福岡大学名誉教授 大嶋仁
「近江」と呼ばれる地方が浄土真宗の拠点の1つであることは前から知っていた。つい最近、その近江を訪れた。といっても、京都からローカル線で近江八幡を経由し、五箇荘まで行っただけである。
近江八幡でまず一息ついた。駅から徒歩で日牟禮八幡宮に向かう。途中交差点で土地の人に「八幡宮は?」と聞くと、私の言葉が足りなかったせいか、「八幡宮がどうしました?」と聞き返された。「日牟禮八幡宮に行きたいんですが」というと、「このまままっすぐです」と答える。そして、信号が変わると、さっさと行ってしまった。
「八幡宮がどうしました?」という切り返しが印象的だった。この地方では言語をしっかり喋らないとダメなのか、と反省もした。
その人はあっという間に私より20m先を行っていた。だが、あるところで立ち止まり、私が追いつくと、「ここを突きあたりまで行ったら、左に行ってください」と言った。私は礼を言って、その通り進んだ。
日牟禮八幡宮を参拝し、もと来た道を戻ろうと思った。ところが、来た時とは違う道を選んでしまったようだ。それで交差点のところまで来ると、さっきと同じように土地の人らしい婦人に「駅はこちらでいいんでしょうか?」と尋ねた。するとその婦人、「私もそちらに行くんで」とさっさと先へ進む。私はその人を追うかたちになった。
その人との距離はみるみる広がり、その姿がやっと見えるほどに離れてしまった。
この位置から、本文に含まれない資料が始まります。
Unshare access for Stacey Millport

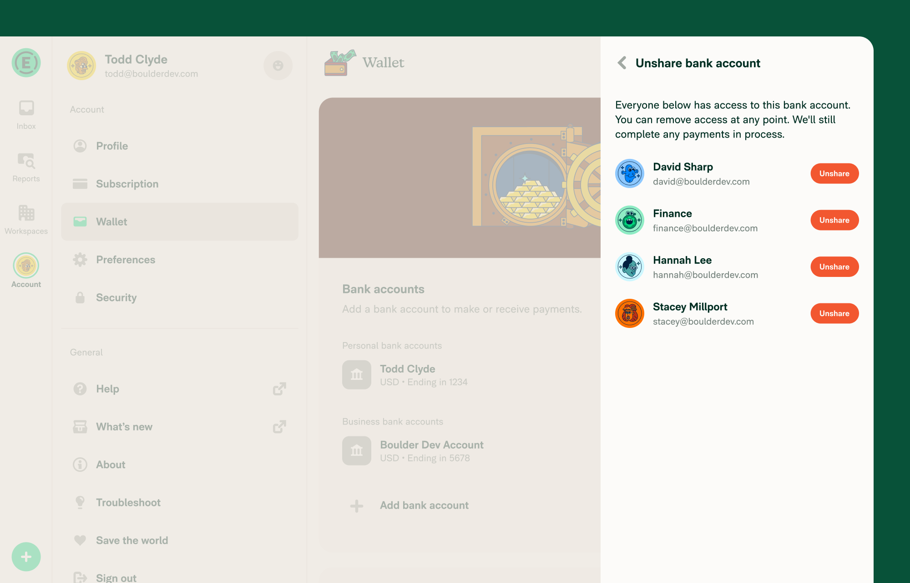click(x=834, y=313)
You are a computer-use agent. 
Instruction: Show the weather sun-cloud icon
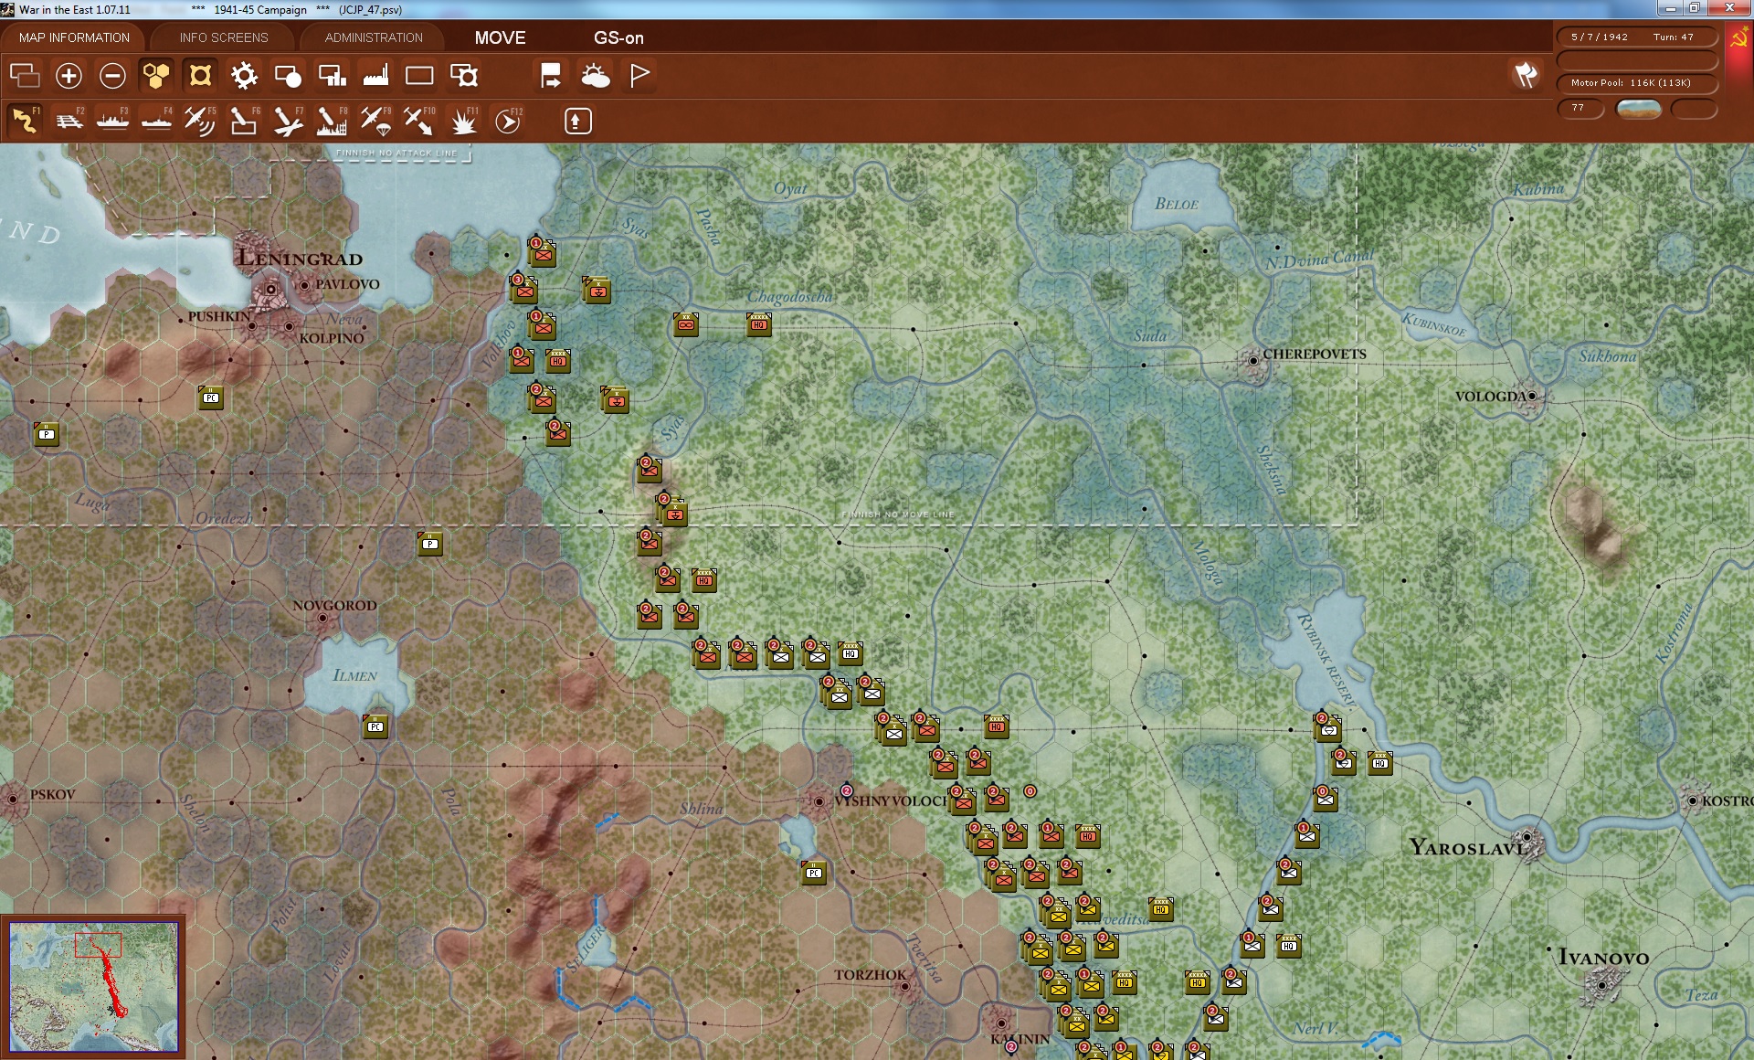[596, 76]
しかし、もうそろそろ駅に着く頃だと思っていると、今度は歩みを止めて道端にじっとしている。私を待っているのかと気になって近づくと、「この斜め前の道です」とあっさりいう。私に負担をかけないようにと思ったのか、距離を置きながらの案内だった。
近江八幡駅に着くと電車に乗って八日市まで行き、そこで一夜を過ごした。翌日は目的地の五箇荘に行った。目当ては「書聖」と呼ばれる王羲之の書だった。
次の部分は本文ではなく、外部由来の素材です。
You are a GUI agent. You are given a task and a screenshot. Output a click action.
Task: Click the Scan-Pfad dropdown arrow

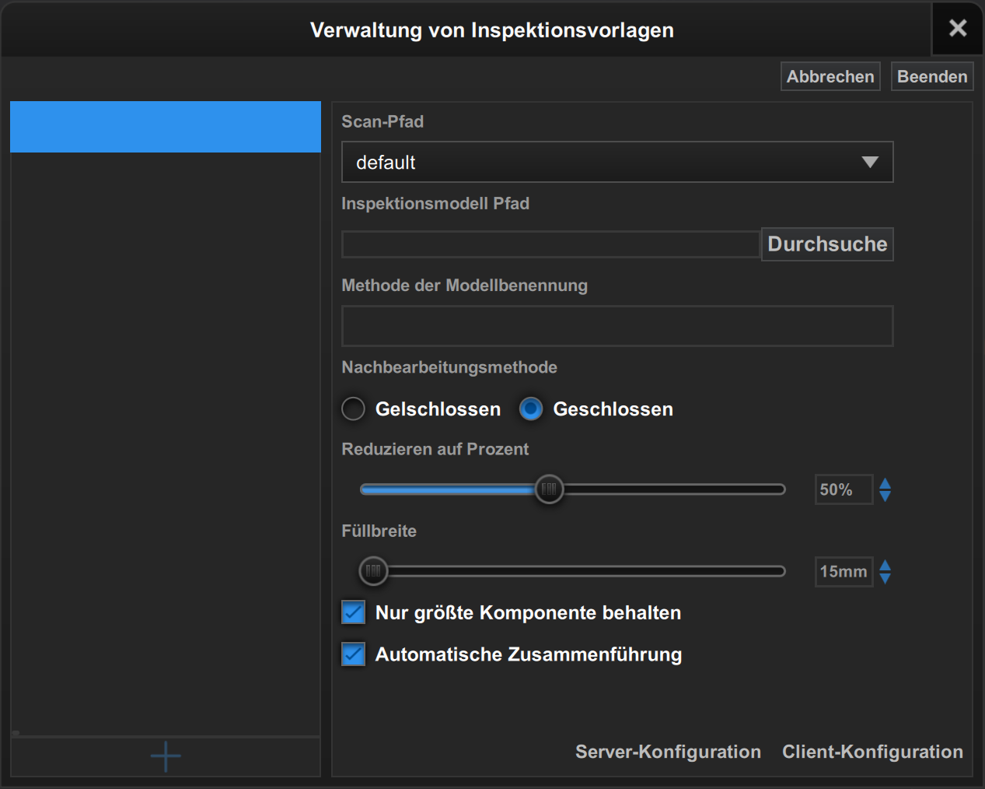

五箇荘は小さな村のようなところだ。そのようなところに、なぜそのような重要な書道展を開催する美術館があるのか。しかも、五箇荘駅から美術館までの道がよくわからない。
駅前でゴミを収集しているトラックの運転手に道を聞くと、「ああ、それなら左です」と指を差した。ところが少し歩くと案内板があって、そこには書道美術館は右手だと書いてある。人よりは案内板のほうが信用できる気がして右の方向へ歩き始めたが、一向にそれらしきものが見えてこない。
しばらくすると、2人の中年男性が道端で作業をしているのに出会った。道を聞くと、「書道の美術館?ああ、少し遠いですよ」という。そして、そのうちの1人が「ちょっと待ってください」と言ったきり、どこかへ消えてしまった。
1分後に大きなバンが現れ、そのどこかへ消えた男性が運転席から叫んだ。「乗ってくださいよ。口で説明するより、こっちのほうが速いです」と。
その言葉に甘えて便乗し、5分後に目当ての美術館に着いた。なんと礼を言っていいか、わからなかった。
前日の近江八幡といい、この日の五箇荘といい、まるで別世界のようだった。それは「親切」というのではなかった。「温かい」というのともちがう。どの人も、当たり前のことをしているという感じだったのだ。私はそこに心身の奥深くに根づいた宗教を感じた。
美術館見学の後、五箇荘駅に戻り、そこから私鉄で近江八幡に戻った。JRに乗り換えようとして構内のエレベーターに乗ると、ドアが閉まりそうになったとき、初老の婦人が大きな風呂敷包みを抱えてあわてて入ってきた。私がドアが閉まらないようにボタンを押さえていると、「乗ってもよろしいんか?」というようなことを土地の言葉で言った。「もちろんです」というと、今度は意味不明のことをいう。「ワテラ元気やね。オバハンはもうアカン」。
意味不明だったのは「ワテラ」という言葉だ。「私たち」という意味だろうと思ったのだが、それでは話が通じない。あとで調べたのだが、近江では「ワテラ」は「私たち」という意味のほかに、「あなた方」の意味もあるのだそうだ。つまり、その老婦人が言いたかったのは、「あなた方は元気そうだが、私はもうダメなんだ」ということだったのだ。
京都で新幹線に乗り、博多に向かう帰路考えた。あの婦人は「自分」のことも「相手」のことも、自分から見た視線ではなく、相手から見た視線で語っていたのだと合点した。近江の人間が少しわかったような気がした。
もちろん、これはとんでもない誤解かもしれない。「滋賀県人は冷たい」という一般評もある。だが、そうであっても彼ら近江の人々が私の心に焼きついて離れない。「一体、どういう歴史がああいう人間をつくったのか?」そう思ったのである。